One guy (on these forums, no less) had a T/E runnng his on rollers.
Since the load wan’t enough to blow anything, by the time the smoke got let out of the stack the entire plastic end of the motor was melted out.

The big black things on the edge are electrolytics, set up as bi-polar.

I had the board (identical) in my Centennial 2-6-0 with one installed backwards.
Dang thing wouldn’t back up…shorting out the motor input.

Remove and pitch.

The wires coming in connect back to the motor terminals closest to where they were on the board.

There are 2 electrolytics, 2 small inductors, and…other stuff I can’t recall without digging one out of the junkbox.

A Connie in the Junk box? When you get it out, set it aside and toss into my next order-thanks :wink:

cale

I think he’s talking about the circuit board being in the junk :slight_smile:

Yup. I pulled the noise board off the motor and it runs much better on PWC. No jackrabbit starts or funky throttle control. Nice and smooth now and slow enough for switching.
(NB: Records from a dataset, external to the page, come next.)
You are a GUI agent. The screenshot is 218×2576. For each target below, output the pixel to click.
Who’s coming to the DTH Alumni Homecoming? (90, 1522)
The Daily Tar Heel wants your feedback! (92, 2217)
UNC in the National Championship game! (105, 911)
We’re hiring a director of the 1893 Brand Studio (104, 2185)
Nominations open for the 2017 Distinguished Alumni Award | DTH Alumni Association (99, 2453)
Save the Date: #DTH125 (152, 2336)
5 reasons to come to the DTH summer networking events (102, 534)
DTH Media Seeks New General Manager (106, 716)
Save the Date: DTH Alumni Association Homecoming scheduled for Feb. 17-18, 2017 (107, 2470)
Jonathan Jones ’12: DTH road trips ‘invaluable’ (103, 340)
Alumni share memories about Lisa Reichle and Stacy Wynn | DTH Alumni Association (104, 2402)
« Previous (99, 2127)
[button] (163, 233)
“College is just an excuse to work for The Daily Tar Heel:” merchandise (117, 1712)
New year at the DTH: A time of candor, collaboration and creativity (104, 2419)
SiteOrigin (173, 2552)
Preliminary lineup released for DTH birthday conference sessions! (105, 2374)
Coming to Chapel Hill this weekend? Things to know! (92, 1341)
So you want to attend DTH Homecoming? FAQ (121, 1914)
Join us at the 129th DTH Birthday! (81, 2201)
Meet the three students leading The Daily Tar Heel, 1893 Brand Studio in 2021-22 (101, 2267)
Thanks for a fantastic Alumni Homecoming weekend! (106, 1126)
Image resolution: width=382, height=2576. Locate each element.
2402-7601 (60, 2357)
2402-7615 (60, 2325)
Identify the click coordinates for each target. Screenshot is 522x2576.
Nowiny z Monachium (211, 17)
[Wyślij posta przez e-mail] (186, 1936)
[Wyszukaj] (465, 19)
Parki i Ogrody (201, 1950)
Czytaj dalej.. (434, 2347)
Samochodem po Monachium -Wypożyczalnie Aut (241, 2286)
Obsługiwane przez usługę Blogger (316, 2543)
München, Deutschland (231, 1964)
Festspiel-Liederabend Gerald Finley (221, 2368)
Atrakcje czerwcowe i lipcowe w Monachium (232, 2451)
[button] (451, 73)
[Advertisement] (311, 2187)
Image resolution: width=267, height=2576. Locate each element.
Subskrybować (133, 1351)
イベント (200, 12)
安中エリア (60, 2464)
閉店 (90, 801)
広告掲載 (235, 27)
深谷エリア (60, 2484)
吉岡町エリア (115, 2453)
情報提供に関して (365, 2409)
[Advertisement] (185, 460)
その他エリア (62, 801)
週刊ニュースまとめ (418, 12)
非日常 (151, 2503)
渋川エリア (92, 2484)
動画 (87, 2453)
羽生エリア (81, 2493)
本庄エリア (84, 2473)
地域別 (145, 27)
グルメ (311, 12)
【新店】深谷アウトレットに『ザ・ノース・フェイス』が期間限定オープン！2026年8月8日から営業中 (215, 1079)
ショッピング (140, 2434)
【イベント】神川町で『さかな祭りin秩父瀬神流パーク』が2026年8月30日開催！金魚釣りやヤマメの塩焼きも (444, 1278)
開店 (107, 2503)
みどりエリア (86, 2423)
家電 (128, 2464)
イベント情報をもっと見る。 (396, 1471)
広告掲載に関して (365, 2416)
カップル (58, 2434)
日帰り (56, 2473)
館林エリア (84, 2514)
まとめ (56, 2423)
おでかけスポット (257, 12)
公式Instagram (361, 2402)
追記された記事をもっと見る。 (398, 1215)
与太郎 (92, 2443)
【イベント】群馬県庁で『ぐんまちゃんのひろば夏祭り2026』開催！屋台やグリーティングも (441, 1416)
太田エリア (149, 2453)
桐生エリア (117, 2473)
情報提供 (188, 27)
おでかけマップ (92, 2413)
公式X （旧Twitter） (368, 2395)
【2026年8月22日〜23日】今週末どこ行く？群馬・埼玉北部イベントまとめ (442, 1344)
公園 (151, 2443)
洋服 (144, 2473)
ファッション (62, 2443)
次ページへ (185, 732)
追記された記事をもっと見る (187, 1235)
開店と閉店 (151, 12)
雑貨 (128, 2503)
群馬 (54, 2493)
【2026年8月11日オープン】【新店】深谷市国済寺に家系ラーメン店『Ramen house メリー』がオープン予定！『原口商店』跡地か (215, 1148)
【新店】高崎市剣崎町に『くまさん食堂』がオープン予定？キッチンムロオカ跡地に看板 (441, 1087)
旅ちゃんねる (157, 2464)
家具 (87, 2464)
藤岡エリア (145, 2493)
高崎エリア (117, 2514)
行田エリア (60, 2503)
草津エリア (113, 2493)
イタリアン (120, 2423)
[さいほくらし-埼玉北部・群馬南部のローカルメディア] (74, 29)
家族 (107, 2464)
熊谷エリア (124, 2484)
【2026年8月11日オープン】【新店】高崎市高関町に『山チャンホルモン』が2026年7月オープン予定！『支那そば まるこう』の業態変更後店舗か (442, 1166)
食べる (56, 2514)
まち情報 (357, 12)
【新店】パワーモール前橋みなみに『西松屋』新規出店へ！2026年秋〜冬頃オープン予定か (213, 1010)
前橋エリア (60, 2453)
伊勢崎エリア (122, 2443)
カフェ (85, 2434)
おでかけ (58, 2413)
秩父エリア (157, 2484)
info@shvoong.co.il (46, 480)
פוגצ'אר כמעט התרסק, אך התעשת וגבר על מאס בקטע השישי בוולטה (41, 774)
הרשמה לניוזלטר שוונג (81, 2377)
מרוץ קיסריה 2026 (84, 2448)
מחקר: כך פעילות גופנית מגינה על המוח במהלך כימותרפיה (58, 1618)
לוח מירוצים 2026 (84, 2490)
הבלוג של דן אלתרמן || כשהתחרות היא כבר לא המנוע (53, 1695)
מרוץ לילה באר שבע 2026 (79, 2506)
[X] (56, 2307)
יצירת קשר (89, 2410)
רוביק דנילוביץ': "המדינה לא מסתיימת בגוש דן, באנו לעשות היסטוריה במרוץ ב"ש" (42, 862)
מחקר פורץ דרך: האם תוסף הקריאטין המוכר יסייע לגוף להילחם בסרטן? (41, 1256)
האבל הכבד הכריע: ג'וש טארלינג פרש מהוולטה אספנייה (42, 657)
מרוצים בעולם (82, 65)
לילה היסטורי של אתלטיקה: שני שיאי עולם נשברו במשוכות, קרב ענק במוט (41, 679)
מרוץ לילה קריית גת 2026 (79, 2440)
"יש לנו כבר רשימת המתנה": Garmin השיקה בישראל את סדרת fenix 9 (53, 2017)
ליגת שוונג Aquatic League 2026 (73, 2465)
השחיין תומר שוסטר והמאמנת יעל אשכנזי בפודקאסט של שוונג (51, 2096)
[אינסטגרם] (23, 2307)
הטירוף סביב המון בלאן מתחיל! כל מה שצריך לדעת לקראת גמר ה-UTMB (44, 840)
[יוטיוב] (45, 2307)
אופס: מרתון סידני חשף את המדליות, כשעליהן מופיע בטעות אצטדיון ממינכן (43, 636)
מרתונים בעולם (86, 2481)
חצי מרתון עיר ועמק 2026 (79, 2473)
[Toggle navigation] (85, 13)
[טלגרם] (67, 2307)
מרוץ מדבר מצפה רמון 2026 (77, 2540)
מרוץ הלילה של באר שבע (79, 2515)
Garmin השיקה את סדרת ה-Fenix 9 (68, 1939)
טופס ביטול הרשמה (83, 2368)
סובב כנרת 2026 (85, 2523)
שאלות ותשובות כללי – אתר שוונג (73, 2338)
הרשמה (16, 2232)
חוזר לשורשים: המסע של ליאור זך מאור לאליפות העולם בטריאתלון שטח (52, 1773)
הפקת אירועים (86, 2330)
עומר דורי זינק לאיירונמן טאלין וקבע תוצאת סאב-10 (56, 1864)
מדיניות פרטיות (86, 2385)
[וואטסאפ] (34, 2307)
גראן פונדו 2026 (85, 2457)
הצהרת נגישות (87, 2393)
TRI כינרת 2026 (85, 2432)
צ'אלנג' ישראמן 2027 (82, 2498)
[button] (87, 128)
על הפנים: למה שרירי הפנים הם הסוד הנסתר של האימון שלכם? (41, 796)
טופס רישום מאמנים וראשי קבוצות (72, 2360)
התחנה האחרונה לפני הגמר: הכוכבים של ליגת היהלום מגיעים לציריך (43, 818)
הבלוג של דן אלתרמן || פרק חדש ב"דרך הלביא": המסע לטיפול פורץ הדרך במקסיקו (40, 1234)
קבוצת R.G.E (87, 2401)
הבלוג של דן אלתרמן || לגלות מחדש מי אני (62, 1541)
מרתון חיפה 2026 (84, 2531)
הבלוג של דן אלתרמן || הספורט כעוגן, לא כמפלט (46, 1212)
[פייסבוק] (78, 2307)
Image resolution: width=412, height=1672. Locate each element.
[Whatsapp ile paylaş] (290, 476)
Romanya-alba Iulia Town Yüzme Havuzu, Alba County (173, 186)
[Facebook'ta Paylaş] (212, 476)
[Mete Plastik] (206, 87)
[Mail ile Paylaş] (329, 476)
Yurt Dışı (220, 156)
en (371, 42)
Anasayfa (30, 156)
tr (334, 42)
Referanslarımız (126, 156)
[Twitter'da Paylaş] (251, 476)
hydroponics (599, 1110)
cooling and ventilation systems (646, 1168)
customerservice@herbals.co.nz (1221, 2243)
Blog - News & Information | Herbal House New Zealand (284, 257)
I understood the noise board OK. It’s that big funky board in the boiler that seems a bit of over kill.

Thanks Dave -

JR

The board in the smokebox does several functions.
It IS the driver for the flicker lights in firebox and ashpan.
For that reason alone, I leave it alone.

It also has a voltage regulator for the smoke unit, and it polarity drives front and rear headlights.

Thanks Dave.

The polarity drivers for directional lighting on this unit and the 45 tonners leave a little to be desired. The opposite LED always glows, although dimly. This could be another PWC phenomenon - I haven’t tried switching to linear.

JR

Yes, since LED’s will sense the downleg on PWC as a “normal” voltage when off.
Mine don’t do it on pure DC, but who knows…

I replace ALL of my LED headlights with 14V GOW bulbs.
Color is spot on for incandescent (funny how that works), and since I’m running 14.4v…

With 16.8, I add 4 diodes in one line of each bulb.

I gotta ask , Dave said …
With 16.8, I add 4 diodes in one line of each bulb

I guess I do not understand , 4 diodes , why ?
And this is for my education , NOT , doubting Daves reasons .

Dennis Paulson said:
I gotta ask , Dave said .... With 16.8, I add 4 diodes in one line of each bulb

I guess I do not understand , 4 diodes , why ?
And this is for my education , NOT , doubting Daves reasons .


To drop the voltage from 16.8 volts down to 14 volts.
.7 of a volt per diode x 4 = 2.8 volts drop.